I. I watched the sessions alone, and I’m not clear how to find that community.

 

Before Semester 2, start collaborating with others locally!

Often we just need an excuse to start engaging with others in our community to discover shared values. So here is your excuse! Use the videos, readings, and worksheets from the first two sessions to help you get grounded in your own values and get creative about where you might find people nearby with whom you can connect.     

Make a list of 10 people you know and call them each to schedule time to get coffee and talk about your interest in forming a local group. Ask lots of questions and listen for what their values are! What do they care about? Why do they care? What’s their story? Share your story too. Be transparent about what you care about and why. Use the worksheets below for support.


Begin Engaging a Community

II. I watched the sessions alone but have a group of friends I think would make a great community for this work

OR

I watched the sessions in a group, but we didn’t have time to formally launch as a team.

Before Semester 2, launch your local team!

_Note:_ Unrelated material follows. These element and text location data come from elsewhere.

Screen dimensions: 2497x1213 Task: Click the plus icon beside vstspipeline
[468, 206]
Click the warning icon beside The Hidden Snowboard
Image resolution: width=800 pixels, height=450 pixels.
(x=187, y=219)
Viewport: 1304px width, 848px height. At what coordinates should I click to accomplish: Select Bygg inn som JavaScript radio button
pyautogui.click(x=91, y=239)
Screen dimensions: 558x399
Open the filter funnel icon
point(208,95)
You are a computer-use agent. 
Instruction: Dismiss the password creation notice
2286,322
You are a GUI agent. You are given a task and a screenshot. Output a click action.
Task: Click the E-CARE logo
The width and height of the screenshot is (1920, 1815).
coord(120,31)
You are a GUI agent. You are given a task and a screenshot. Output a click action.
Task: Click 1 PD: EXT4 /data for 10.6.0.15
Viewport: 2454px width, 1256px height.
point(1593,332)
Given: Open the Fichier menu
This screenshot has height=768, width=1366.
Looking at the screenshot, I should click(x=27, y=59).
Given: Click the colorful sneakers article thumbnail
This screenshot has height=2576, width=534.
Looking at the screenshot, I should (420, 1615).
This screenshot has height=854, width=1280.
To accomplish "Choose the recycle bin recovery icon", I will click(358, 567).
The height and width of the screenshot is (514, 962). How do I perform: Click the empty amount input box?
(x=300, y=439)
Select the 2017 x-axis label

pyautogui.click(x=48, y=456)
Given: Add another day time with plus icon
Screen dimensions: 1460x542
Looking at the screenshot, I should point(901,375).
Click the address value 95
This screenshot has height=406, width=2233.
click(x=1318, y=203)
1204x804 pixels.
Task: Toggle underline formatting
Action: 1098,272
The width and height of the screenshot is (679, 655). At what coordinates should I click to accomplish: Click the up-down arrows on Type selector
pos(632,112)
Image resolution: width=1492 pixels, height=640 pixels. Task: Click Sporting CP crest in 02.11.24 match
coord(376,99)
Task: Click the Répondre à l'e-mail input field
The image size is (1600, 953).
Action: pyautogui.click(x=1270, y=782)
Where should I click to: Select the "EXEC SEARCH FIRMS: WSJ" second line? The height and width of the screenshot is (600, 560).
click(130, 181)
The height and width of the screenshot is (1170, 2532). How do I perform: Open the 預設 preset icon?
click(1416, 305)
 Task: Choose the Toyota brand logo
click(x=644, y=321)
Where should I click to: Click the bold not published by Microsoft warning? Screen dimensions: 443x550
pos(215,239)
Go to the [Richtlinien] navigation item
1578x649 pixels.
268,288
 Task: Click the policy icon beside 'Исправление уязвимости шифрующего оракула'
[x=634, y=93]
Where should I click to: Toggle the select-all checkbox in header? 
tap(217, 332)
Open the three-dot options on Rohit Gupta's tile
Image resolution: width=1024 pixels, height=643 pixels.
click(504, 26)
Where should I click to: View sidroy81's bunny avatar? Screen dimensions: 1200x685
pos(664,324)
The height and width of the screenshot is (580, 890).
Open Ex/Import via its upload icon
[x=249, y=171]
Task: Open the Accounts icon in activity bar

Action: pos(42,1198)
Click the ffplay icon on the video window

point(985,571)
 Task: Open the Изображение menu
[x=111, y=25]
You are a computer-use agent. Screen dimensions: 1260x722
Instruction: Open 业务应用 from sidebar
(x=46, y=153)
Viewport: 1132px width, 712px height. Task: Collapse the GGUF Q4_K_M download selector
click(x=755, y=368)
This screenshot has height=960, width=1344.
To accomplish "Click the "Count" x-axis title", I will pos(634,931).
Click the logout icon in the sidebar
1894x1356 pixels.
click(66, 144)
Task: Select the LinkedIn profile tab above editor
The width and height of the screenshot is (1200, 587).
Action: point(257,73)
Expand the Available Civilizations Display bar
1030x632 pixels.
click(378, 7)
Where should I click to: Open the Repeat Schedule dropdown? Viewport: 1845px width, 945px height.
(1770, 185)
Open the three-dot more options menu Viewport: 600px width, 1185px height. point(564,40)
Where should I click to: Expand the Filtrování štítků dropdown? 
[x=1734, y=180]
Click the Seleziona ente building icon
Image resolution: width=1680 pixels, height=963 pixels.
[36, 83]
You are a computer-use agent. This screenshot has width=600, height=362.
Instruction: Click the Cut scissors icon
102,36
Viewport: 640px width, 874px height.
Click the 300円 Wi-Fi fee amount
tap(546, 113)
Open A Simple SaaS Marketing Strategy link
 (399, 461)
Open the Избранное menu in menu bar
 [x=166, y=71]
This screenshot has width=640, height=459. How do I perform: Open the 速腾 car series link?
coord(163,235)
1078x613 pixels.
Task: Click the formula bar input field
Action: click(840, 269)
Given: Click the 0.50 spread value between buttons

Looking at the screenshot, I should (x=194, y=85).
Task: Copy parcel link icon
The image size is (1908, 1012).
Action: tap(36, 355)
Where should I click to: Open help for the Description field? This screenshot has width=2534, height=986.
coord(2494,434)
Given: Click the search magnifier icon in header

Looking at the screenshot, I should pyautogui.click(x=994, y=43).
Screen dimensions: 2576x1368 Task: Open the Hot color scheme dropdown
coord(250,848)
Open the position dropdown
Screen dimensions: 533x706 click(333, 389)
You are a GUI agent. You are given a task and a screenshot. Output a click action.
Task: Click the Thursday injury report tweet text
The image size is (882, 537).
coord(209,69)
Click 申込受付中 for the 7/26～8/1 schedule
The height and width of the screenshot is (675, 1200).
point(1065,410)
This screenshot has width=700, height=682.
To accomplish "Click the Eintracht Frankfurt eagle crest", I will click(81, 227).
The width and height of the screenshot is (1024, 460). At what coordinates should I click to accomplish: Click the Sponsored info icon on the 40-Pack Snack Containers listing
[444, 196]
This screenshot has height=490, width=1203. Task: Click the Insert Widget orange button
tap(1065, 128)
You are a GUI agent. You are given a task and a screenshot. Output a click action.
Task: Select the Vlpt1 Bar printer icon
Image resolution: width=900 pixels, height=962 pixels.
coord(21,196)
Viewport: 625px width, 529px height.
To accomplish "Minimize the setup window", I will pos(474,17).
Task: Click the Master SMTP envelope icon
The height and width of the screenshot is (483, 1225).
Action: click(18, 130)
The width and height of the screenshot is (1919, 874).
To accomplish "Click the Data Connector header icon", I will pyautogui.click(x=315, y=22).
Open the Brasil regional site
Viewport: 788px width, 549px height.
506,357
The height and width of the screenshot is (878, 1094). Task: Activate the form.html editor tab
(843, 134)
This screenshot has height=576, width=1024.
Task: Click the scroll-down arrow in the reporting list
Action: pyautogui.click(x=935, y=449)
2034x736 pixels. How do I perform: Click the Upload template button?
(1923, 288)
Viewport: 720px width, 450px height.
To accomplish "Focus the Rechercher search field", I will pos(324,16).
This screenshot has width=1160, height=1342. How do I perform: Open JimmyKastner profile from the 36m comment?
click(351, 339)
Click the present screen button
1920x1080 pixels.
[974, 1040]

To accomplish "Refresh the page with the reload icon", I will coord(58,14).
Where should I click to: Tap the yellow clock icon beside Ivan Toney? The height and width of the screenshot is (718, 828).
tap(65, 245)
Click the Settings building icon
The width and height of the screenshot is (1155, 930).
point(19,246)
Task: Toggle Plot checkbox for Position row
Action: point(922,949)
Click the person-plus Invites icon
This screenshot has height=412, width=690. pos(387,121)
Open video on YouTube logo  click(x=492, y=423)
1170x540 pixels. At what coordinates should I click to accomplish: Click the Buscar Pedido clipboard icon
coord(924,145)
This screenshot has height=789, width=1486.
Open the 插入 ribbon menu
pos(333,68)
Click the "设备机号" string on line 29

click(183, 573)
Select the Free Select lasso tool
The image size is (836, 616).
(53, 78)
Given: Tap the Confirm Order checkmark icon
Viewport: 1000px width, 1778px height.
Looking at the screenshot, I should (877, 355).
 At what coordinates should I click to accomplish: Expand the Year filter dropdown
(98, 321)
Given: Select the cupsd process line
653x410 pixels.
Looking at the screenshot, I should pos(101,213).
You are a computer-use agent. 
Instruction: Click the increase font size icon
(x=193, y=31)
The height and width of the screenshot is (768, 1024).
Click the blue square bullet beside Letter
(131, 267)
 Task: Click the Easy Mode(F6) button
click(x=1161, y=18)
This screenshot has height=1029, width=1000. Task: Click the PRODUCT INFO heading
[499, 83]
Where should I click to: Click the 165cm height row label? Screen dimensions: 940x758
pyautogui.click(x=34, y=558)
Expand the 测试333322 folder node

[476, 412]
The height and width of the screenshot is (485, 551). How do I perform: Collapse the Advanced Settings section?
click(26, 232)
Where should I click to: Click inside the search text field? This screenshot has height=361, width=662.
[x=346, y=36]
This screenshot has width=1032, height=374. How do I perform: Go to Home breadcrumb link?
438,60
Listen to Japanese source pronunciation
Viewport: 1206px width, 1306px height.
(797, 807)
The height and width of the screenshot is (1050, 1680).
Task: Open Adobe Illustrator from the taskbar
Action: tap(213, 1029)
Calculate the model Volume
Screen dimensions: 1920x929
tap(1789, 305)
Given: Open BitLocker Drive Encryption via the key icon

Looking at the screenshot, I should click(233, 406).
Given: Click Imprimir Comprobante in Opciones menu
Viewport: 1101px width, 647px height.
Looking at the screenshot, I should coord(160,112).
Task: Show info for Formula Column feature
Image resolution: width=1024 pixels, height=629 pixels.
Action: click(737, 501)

We know that real change comes when strong teams stand together, lead together, and pursue a shared purpose together. If you have a group of people who you are already working with, or who are interested in working with you, then schedule time to meet in person together (around 5 - 7 people usually works best) and go through the team launch exercise using virtual coach and worksheet from Session 3. We can’t wait to learn your team name, shared purpose and chant!


More Deeply Engage a Community

III. I am currently working with an established group.

Before Semester 2, engage your community to set a strategic goal!

Organizing begins with two key questions: Who are my people? What problem are they facing?  Engaging your broader community enables your team to determine a motivational and concrete goal to work towards that speaks to a real, lived problem in your people’s lives (and to start finding more people to work on this goal with you!)

 

Semester 1 final assignment: Decide on a strategic goal with your team after each member of your team talks to at least five people from the community to exchange stories, values, and interests. This requires scheduling two meetings with your team: 1. Planning meeting and 2. Strategic goal meeting. Complete this worksheet during each meeting as indicated below.


1. Planning Meeting

When will you have your team meeting to decide on a strategic goal? ______________

Working backwards from that date, what’s the deadline by which you will each have 1-1 meetings with at least 5 members of your community? How many 1-1s will you have? Who will you be meeting with? Complete the community engagement worksheet below for support and accountability. If you’ve done your team launch, the constituencies should correspond with the roles you determined.

You might also consider some additional research questions to assign across your team to add to your base of knowledge about your community:

  • Are there any local elections coming up that will impact your community?

  • Are there any statewide elections coming up that will impact your community?

  • Are there other active groups in your community with whom you could begin to connect around common values and shared interests?

 

Community Engagement Plan

Use this tracking spreadsheet to keep detailed notes and hold each other accountable.


2. Strategic Goal Meeting

After all members of your group have had at least five 1-1s, at your next team meeting discuss what you heard people say. What problems are folks concerned about? What changes are they interested in? Based on the values and interests of your community, what is a strategic goal that you may want to focus on?

Criteria for selecting a strategic goal:

1) Specific Focus: It’s concrete, measurable, and meaningful. If your constituents win, achieving this goal will result in visible, significant change in their daily lives. This is the difference between “our goal is to win reproductive justice” and “our goal is to ensure that every student has access to free, round the clock contraception on our campus.”

2) Motivational: It has the makings of a good story. The goal is rooted in values important to your constituency, requires taking on a real challenge, and stretches your resources: It isn’t something you can win tomorrow. Think David and Goliath.

3) Leverage: It makes the most of your constituency’s strengths, experience and resources, but is outside the strengths, experience and resources of your opponent.

4) Builds Capacity: It requires developing leadership who can organize their own constituency to enhance the power of your organization.

5) Contagious: it could be emulated by others pursuing similar goals.

 

Brainstorm a list, discuss it, then decide! Note: You will likely refine your goal as you move forward and get feedback. You may even decide to change it altogether, but it’s important to have a clear sense of direction to get into action and learn from experience!